Kral Salman bin Abdülaziz’in iktidara gelmesiyle birlikte Hicaz ile İstanbul arasındaki soğuk ilişkiler iyileşmeye başladı. Türkiye Cumhurbaşkanı Recep Tayyip Erdoğan’ın geçen haftaki Hicaz ziyaretinden sonra ilişkiler yeni bir aşamaya girmiş oldu. İki ülke arasındaki ilişkilerin gelişmesi Türkiye Cumhurbaşkanı`nın gündeminde çok önemli bir yer tutmaktadır. Ayrıca yakın zamanda gerçekleşmesi beklenen Kral Salman’ın Türkiye ziyaretinin iki ülke arasındaki dostluk ilişkilerinin artması doğrultusunda özel bir etkisi ve büyük bir rolü olacaktır.

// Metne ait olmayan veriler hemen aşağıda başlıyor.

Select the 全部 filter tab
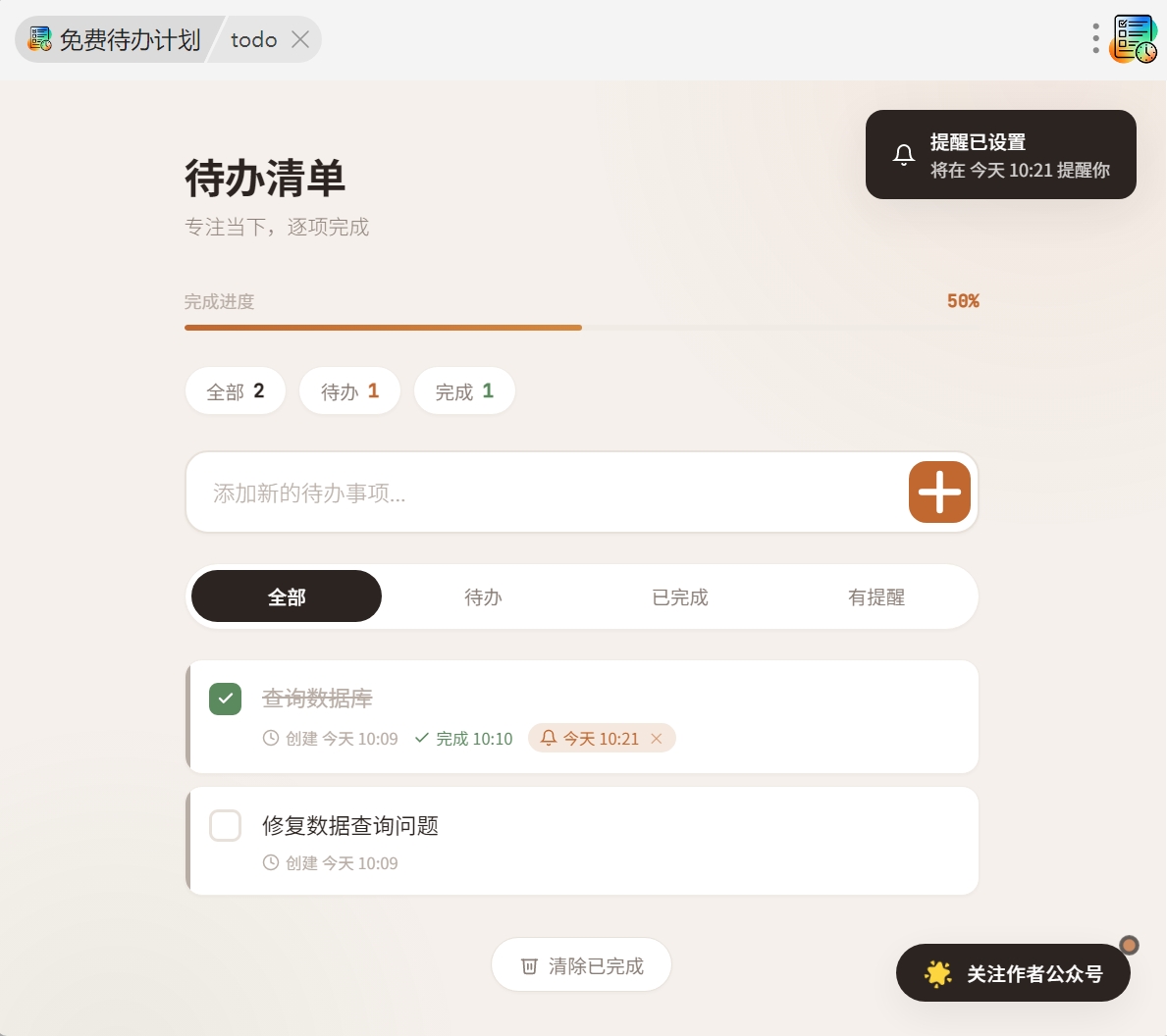Screen dimensions: 1167x1036 [287, 596]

Bildiğiniz üzere Hicaz ile İstanbul arasındaki ilişkilerde Mısır’da yapılan askerî darbeden sonra gerginlik yaşanmıştı.

Ama şimdi görünen o ki yeni Suudi Arabistan Kralı el Sisi’ye verdiği desteği kesmiştir ve bu da İstanbul ile Hicaz ekseni arasındaki tutum ve yol birliğini engelleyen şartların ortadan kalkmış olduğu anlamına gelmektedir. Bu konuda Cumhurbaşkanı Erdoğan’ın Hicaz’a yaptığı ziyaret özel önem kazanmıştır.

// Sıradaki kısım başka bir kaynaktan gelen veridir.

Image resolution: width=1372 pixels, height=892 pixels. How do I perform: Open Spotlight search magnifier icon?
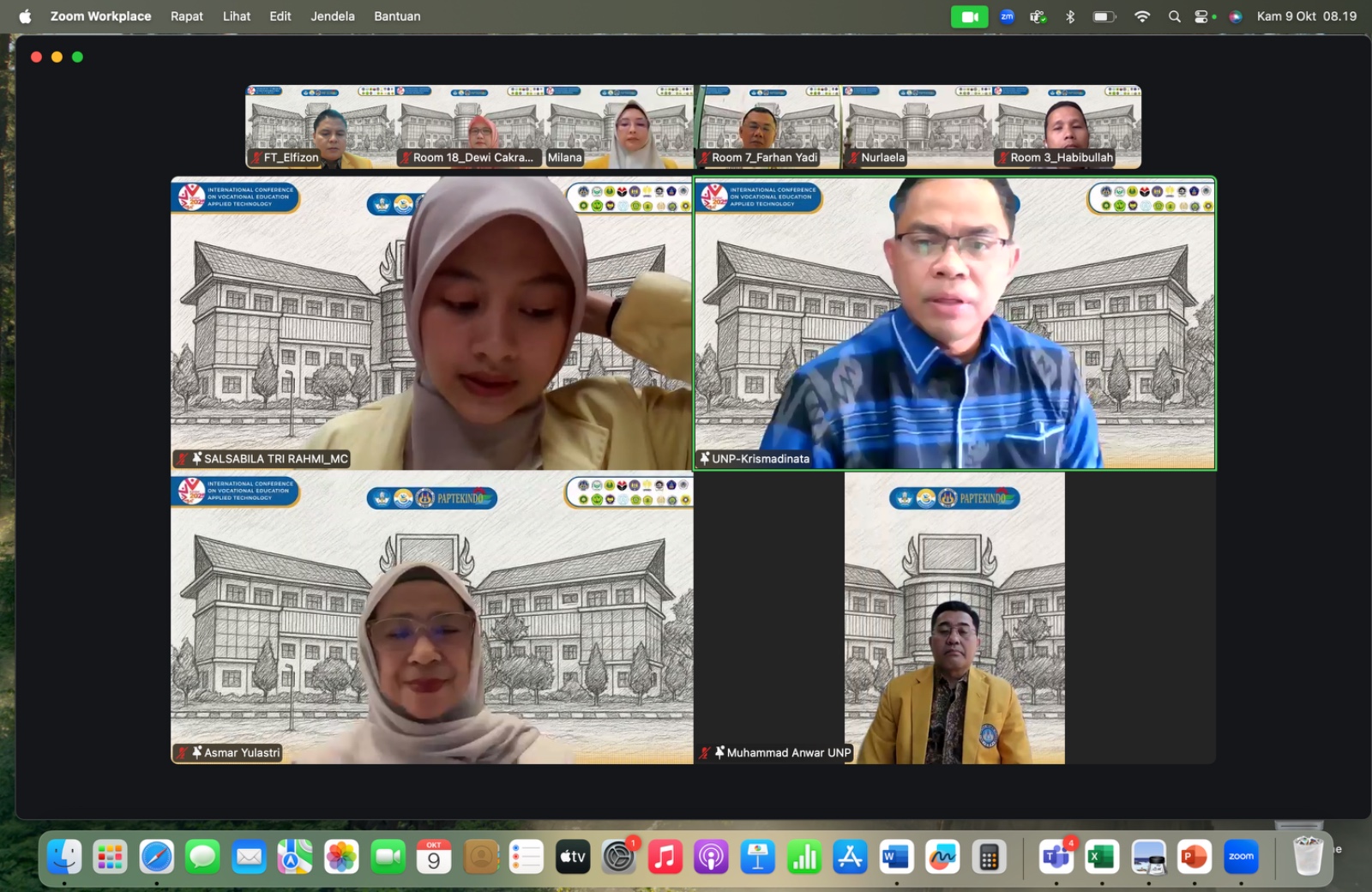[1174, 16]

İslam Kültürü Tehdit Altında

İslam dünyasında iki ana ayağın birbirine yaklaşması ve birleşmesi, diğer iki ayağın da yaklaşması ve birleşmesi açısından özel bir önem taşımaktadır. Söz konusu dört ayağın birleşmesi çok zor olmakla birlikte bunun gerçekleşmesinden hiç umudumu kesmedim.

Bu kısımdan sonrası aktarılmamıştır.